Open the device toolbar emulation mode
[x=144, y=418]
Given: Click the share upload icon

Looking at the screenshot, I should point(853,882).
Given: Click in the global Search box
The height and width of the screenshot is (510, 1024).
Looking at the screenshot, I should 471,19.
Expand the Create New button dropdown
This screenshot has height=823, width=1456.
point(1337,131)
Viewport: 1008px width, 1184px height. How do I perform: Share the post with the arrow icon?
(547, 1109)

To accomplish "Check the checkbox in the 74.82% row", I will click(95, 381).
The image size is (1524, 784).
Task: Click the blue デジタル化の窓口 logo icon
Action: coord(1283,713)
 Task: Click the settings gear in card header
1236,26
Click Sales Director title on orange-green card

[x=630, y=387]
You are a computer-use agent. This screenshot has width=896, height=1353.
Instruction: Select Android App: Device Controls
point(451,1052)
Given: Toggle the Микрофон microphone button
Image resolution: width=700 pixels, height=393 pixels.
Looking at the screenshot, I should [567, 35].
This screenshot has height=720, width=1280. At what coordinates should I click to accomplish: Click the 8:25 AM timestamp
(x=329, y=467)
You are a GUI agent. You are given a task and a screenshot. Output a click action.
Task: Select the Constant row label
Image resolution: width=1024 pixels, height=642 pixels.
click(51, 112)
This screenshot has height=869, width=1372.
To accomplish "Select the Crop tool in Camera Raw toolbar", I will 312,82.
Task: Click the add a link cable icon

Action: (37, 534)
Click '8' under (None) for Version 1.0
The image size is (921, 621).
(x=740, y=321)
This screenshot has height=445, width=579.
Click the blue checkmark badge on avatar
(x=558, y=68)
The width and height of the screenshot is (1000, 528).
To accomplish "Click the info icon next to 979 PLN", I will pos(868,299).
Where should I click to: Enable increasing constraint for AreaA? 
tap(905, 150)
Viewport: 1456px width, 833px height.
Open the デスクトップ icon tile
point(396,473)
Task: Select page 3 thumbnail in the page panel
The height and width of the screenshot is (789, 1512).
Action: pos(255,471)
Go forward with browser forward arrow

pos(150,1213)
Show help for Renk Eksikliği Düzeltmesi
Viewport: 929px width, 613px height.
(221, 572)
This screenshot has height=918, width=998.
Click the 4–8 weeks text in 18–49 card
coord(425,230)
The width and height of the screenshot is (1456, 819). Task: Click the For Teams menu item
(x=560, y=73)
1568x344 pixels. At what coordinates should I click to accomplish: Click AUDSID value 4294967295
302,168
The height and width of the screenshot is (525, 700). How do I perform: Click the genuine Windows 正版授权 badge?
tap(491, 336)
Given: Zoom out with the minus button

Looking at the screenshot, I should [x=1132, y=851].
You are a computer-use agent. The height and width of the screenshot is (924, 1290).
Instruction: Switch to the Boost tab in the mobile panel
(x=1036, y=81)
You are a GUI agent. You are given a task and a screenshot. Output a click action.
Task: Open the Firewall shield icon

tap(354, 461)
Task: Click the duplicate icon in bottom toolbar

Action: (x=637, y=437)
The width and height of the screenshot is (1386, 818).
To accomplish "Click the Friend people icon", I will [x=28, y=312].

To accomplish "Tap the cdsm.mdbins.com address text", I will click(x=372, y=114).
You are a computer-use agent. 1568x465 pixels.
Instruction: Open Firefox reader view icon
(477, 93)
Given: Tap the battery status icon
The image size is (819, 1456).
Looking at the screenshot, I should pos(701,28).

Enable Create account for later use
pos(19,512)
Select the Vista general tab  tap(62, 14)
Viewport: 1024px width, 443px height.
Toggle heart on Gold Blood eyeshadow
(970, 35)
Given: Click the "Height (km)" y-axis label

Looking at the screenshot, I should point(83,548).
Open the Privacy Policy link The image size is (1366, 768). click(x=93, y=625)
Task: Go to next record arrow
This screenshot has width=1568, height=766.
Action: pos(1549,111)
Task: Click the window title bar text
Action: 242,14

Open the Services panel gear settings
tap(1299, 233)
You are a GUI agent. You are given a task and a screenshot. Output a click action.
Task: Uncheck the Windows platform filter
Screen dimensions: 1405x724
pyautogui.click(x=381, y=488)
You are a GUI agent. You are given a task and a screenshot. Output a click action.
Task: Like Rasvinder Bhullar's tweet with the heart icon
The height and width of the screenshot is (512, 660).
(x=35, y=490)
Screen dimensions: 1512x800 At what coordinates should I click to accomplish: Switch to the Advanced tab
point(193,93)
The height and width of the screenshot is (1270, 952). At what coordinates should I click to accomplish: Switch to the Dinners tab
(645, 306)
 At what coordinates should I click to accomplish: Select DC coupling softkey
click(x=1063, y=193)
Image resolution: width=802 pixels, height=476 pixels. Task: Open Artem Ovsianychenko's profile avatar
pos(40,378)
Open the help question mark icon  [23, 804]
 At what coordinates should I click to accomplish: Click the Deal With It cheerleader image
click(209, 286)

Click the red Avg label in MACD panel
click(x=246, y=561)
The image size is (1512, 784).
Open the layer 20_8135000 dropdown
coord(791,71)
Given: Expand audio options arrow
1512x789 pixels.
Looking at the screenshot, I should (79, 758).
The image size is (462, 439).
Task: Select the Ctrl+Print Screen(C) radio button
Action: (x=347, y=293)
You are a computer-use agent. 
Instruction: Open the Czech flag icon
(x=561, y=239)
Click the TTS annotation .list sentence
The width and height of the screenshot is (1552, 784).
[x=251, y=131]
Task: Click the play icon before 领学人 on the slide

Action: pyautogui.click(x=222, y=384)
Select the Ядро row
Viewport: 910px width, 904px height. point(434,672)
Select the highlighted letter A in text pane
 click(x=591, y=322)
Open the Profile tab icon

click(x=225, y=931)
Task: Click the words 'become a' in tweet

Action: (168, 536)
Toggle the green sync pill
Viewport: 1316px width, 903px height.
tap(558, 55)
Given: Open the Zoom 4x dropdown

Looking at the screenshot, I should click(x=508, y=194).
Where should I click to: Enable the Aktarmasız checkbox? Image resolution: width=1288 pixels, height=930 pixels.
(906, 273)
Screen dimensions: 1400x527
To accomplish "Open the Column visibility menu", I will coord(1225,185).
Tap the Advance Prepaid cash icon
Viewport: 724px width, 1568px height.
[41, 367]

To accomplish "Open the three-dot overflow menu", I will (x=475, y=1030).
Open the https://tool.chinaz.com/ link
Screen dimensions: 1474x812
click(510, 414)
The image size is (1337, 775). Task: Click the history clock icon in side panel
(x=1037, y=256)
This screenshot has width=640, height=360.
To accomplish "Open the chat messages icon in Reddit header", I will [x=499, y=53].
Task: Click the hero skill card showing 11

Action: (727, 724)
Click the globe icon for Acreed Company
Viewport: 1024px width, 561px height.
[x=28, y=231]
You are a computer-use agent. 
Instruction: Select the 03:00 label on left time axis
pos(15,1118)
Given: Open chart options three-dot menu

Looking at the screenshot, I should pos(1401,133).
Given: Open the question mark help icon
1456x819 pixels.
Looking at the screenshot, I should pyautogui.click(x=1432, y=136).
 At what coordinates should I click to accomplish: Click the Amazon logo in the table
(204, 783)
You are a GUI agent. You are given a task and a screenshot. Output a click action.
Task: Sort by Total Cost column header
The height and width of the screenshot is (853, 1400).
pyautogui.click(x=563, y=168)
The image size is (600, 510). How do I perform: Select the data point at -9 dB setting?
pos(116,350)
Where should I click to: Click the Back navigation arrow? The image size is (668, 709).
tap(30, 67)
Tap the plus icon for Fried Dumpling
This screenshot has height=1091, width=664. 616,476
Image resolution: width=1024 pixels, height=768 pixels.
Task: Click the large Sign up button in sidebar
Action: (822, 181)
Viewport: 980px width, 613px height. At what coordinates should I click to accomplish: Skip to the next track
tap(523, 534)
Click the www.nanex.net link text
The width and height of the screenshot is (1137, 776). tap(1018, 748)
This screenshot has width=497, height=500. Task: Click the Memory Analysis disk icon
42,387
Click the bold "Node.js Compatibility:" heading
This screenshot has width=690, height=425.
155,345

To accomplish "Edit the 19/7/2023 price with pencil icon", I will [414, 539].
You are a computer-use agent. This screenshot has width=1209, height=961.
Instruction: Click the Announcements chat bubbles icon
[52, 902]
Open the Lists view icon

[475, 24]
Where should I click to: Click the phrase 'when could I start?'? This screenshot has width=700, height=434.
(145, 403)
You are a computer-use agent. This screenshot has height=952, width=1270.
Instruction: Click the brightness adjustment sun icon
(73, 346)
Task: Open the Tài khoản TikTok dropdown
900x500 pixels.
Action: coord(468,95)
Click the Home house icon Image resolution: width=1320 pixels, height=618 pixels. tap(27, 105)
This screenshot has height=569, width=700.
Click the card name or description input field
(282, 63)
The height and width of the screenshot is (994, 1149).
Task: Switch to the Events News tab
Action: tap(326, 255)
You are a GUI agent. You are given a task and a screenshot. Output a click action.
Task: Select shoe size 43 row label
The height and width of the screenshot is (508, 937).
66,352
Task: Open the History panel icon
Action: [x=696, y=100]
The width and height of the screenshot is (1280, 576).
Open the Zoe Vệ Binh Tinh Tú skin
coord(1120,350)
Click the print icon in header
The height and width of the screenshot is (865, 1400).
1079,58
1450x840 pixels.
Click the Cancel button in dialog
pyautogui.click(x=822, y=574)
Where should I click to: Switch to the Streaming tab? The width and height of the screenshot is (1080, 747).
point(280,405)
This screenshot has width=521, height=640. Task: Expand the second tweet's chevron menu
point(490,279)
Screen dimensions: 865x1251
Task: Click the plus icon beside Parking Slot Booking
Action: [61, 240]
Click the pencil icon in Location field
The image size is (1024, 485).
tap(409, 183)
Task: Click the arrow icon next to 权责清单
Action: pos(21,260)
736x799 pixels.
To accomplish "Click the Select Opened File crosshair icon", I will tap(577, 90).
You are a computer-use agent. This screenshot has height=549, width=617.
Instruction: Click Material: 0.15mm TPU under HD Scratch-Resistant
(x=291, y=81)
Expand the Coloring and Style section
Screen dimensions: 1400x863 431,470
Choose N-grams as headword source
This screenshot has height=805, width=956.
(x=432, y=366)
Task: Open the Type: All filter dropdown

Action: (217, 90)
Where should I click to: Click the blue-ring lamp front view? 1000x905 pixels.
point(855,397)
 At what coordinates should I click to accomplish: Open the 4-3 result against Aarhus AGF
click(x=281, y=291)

● **Challenge**: Reproduce verbatim the lines of the listing above, starting with the line that contains "Expand the Create New button dropdown" and going on through the line that contains "[x=630, y=387]", with both of those lines included.

● **Correct output**:
Expand the Create New button dropdown
This screenshot has height=823, width=1456.
point(1337,131)
Viewport: 1008px width, 1184px height. How do I perform: Share the post with the arrow icon?
(547, 1109)

To accomplish "Check the checkbox in the 74.82% row", I will click(95, 381).
The image size is (1524, 784).
Task: Click the blue デジタル化の窓口 logo icon
Action: coord(1283,713)
 Task: Click the settings gear in card header
1236,26
Click Sales Director title on orange-green card

[x=630, y=387]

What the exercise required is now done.